(TEXTAUSZUG):
Norbert Trojahn - Ein Lorbass aus der aus der Werderstraße
Hier erzählt Magda Bils-Trojahn was sie erlebte und fühlte als der 2. Weltkrieg begann. Auszug aus ihrem Buch  “Bei uns zu Hause - Der Krieg“

Baumschulenbesitzer Franz Rathke

Ich wurde siebzehn, als der 2. Weltkrieg ausbrach, er hatte sich langsam angekündigt. Da passierten so seltsame Dinge um uns herum. Die Blätter an den Kirschbäumen waren von wurmähnlichen braunen Linien durchzogen, ungewöhnliche Zeichen am Himmel wollten einige Leute gesehen haben. Das Nordlicht, das nicht nur den Himmel sondern alles um uns herum in tiefes violett tauchte - sogar unser Hund hatte ein lila Fell - machte uns bestürzt und ängstlich. Das bedeutet Krieg, unkte man. Umherfahrende Zigeuner prophezeiten ebenfalls Unglück. Aus dem Radio hörten wir von Gräueltaten, die die Polen an Deutschen verübt haben sollen, Kinder waren schlimmsten Folterungen ausgesetzt. Das war entsetzlich, unglaubhaft und musste aufs schlimmste   verurteilt werden. Daß die Bevölkerung Propagandamärchen aufgesessen war, wurde uns erst später bewusst erzählt.


 Kaum hatte mein Bruder Walter seine Lehrzeit beendet, wurde er zur Wehrmacht einberufen und in einem Spähtrupp eingesetzt. Ende August 1939 - also noch vor Kriegsbeginn – stand er mit seinen Kameraden in Zoppot auf Posten. In den nahegelegenen Wäldern seien polnische Spione – als Pilzsammlerinnen  verkleidet – entdeckt worden.


Um diese Zeit schreckte uns nachts ein eigenartiges, unbekanntes Grollen aus dem Schlaf. Das Ras-seln und Rummeln erschütterte etliche Gegenstände im Haus. Wir schlichen ans Fenster  und er-kannten trotz Dunkelheit riesige, schwarze Ungetüme, die durch die Werderstraße fuhren. Es waren die ersten Panzer und Kettenfahrzeuge, die wir sahen. Sie bewegten sich in Richtung ‚Danziger Niederung’. Dahinter lag Polen.


In dieser Zeit konnten wir in dicken Schlagzeilen lesen: „Das Marine-Schulschiff ‚Schleswig-Holstein’ besucht die Stadt Danzig. Nur wenige Tage später ging das Panzerschiff im Hafen von Danzig- Neufahrwasser vor Anker, zufällig gegenüber der Westerplatte.

(BEREITGESTELLTE DATENSÄTZE):
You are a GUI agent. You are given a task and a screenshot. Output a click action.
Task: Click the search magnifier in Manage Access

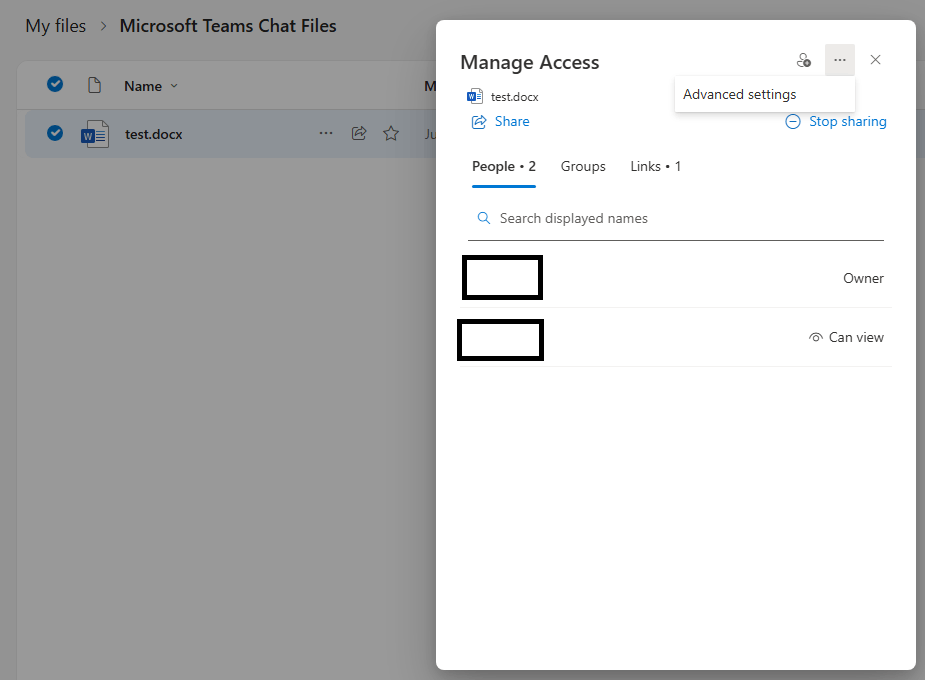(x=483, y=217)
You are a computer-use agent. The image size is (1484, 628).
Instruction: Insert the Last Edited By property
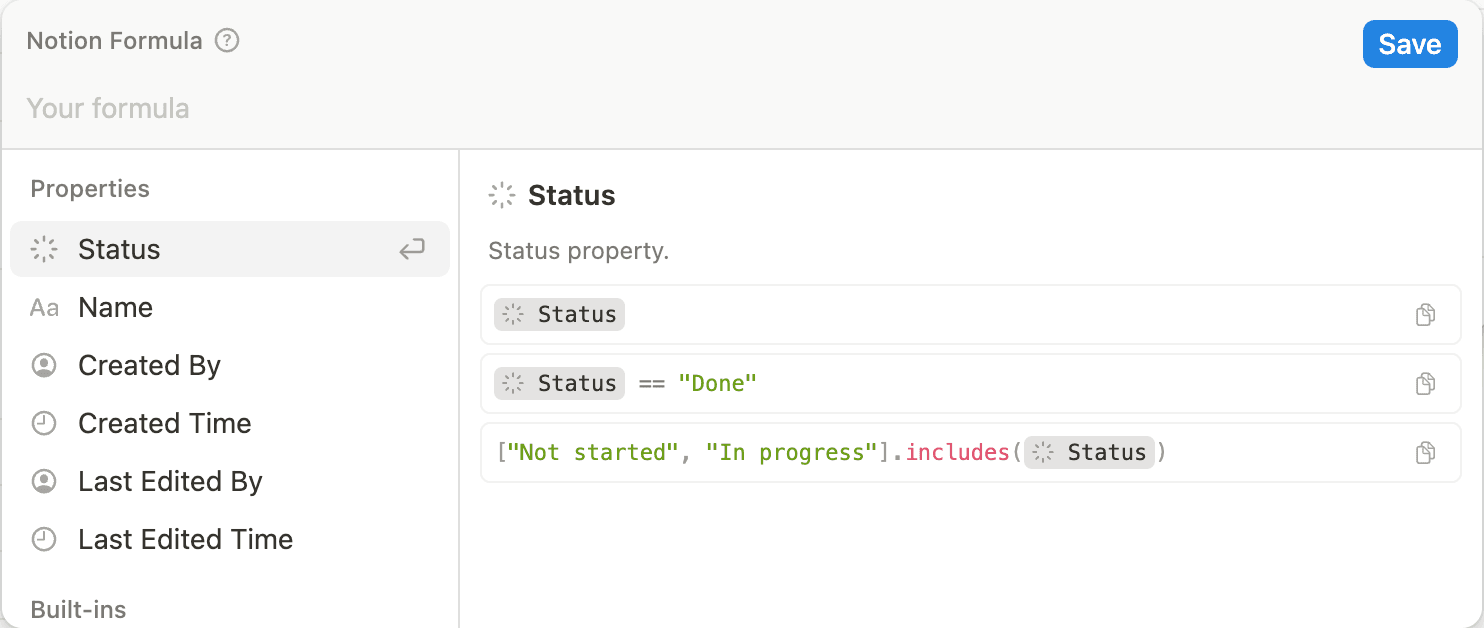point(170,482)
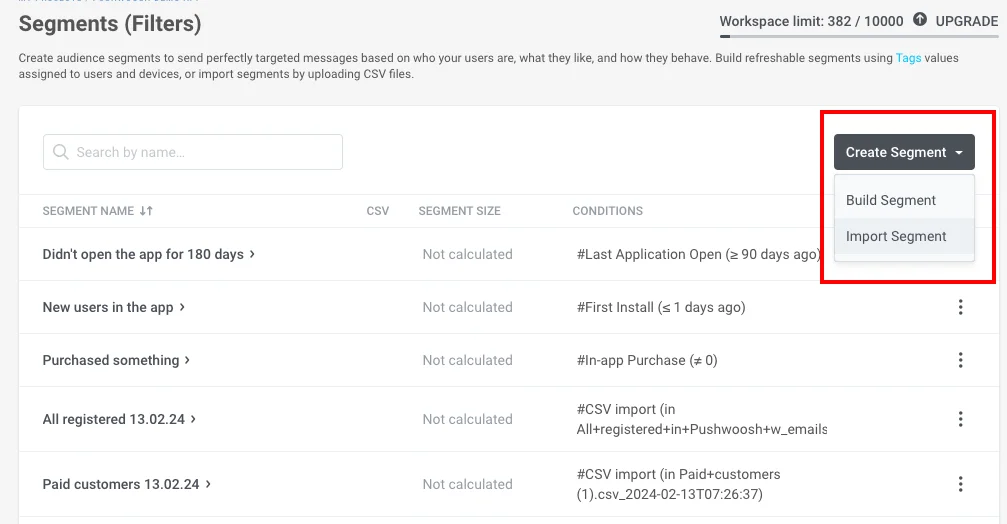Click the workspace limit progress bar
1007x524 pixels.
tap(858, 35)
==
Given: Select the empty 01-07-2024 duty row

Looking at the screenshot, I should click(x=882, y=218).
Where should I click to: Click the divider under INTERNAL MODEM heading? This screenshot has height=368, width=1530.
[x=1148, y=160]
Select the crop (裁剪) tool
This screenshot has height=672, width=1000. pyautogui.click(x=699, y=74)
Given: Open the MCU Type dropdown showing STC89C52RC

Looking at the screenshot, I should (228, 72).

(AUFGABENSTELLUNG):
Gib bitte die Stelle des Textauszugs von „Kaum hatte mein“ bis „verkleidet – entdeckt worden.“ erneut wieder und tausche dabei „Spähtrupp“ gegen „Stoßtrupp“ aus. Die Datensätze haben mit dem Textauszug nichts zu tun.

(SCHRIFTLICHE ANTWORT):
Kaum hatte mein Bruder Walter seine Lehrzeit beendet, wurde er zur Wehrmacht einberufen und in einem Stoßtrupp eingesetzt. Ende August 1939 - also noch vor Kriegsbeginn – stand er mit seinen Kameraden in Zoppot auf Posten. In den nahegelegenen Wäldern seien polnische Spione – als Pilzsammlerinnen  verkleidet – entdeckt worden.